Kost und Logis: Unter Hempels Sofa
Karin Hoffsten über eine (all)tägliche Herausforderung
Die Mahnung «Nie mit leeren Händen irgendwo hingehen!» stammt nicht aus dem Knigge für gut erzogene Gäste, sondern scheint die Maxime derer zu sein, bei denen es zu Hause immer aussieht wie im Möbelhaus, Abteilung Wohnzimmer. Sie verfügen über den segensreichen Charakterzug, nach allem, was in ihrer Nähe herumsteht oder -liegt, zu greifen, sobald sie die Wohnung durchqueren, um es dort zu deponieren, wo es hingehört: schmutzige Tassen in der Spülmaschine, getragene Socken im Schmutzige-Wäsche-Korb, gelesene Zeitungen im dafür vorgesehenen Gestell oder gleich im Altpapier.
Meine Fähigkeit, auch bei häufigem Passieren alles um mich herum zu übersehen, brachte schon meine Mutter auf die Palme, und so sieht es denn bei mir zu Hause schnell aus wie bei Hempels unterm Sofa. Als irgendwann die Frage nach einer externen Reinigungskraft im Raum stand, musste ich mich mit meinem Wesenszug auseinandersetzen und gewöhnte mich daran, vor der jeweiligen Säuberung zumindest die zu putzenden Regionen von Gegenständen zu befreien.
Daneben blieben gesperrte Zonen, die niemand betreten durfte, und an dem, was sich hinter den Schranktüren verbarg, änderte sich auch nichts. Auch das nur halb lustig gemeinte Eingeständnis, nun halt mal ein Messie zu sein – aber nur ein «trockener», denn bei «feuchten» krabbeln Maden über den Herd! –, half auch nicht weiter. Immer häufiger kam mir, frei nach Heinrich Bölls Kurzgeschichte, in den Sinn: «Es muss etwas geschehen! Es wird etwas geschehen! Es hätte etwas geschehen müssen!», bis ich begann, mich etwas ernster mit dem Thema auseinanderzusetzen. Nach dem Konsum diverser Youtube-Filmchen und Zeitungsartikel war mir aber klar: Die angepriesenen Systeme überfordern mich.

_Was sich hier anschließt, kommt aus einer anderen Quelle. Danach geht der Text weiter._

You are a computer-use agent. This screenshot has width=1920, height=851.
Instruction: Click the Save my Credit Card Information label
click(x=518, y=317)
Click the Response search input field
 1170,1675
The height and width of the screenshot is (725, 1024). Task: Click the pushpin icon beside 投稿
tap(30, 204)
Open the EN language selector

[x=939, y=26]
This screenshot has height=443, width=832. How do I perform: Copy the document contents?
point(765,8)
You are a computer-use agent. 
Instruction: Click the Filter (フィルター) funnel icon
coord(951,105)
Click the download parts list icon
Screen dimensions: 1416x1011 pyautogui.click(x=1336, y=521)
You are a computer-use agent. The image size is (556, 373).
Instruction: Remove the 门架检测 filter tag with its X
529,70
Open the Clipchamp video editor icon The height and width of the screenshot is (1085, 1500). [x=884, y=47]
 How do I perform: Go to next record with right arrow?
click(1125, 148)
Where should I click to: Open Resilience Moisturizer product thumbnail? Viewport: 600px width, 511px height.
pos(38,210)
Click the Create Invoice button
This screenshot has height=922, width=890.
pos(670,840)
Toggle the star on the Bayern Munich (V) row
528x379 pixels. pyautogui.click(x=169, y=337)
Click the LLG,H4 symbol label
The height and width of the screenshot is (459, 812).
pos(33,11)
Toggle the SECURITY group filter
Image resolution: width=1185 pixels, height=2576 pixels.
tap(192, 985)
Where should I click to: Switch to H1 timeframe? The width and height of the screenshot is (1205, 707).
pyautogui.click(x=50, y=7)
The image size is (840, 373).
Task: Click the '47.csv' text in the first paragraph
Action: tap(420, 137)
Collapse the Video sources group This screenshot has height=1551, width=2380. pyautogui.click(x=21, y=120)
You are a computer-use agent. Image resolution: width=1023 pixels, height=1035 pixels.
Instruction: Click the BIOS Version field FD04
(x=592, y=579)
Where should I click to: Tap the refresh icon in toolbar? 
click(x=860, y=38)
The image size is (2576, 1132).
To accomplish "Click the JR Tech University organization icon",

Ob es nun die «12-12-12-Methode» ist oder die «30-Tage-Challenge» – originelle Zahlenkunststücke darüber, wie viel wann weggegeben oder ausgetauscht werden soll – oder Tipps wie: allen Gegenständen einen festen Platz geben und kleine Teile in beschrifteten Behältern aufbewahren – ich gab schnell wieder auf, worauf im Durcheinander zusätzlich auch noch kleine Behälter auftauchten. Unbeschriftet natürlich.
Die Fachfrau, die ich nach Hause einlud, fand es auch unordentlich, bot mir aber nur die Teilnahme an ihren Kursen an. Dabei fehlt es mir ja nicht an der Theorie, wie man Sachen sortiert. Das Problem ist der Horror, der mich beim praktischen Versuch – allein daheim – ergreift. Ich bin wohl eine der raren Personen, die lieber die Steuererklärung ausfüllen, als eine Schublade zu ordnen.
Inzwischen habe ich tatsächlich eine Fachperson gefunden, die mir hilft, den Horror zu überwinden, indem sie mich ganz konkret unterstützt. Dass ich von der ersten Ladung getragener Kleidung, die ich stolz im Caritas-Laden ablieferte, ein paar Klamotten im Koffer aus Versehen wieder mit nach Hause nahm, liegt sicher nur an der mangelnden Übung.
Karin Hoffsten bittet alle Familien namens Hempel um Entschuldigung, sind diese doch nur per Zufall in den ehrverletzenden Vergleich geraten. Einst bezog er sich auf einen sogenannten Hempel oder Hampel, was einen einfältigen und unkultivierten Menschen meinte (siehe auch «Hampelmann»).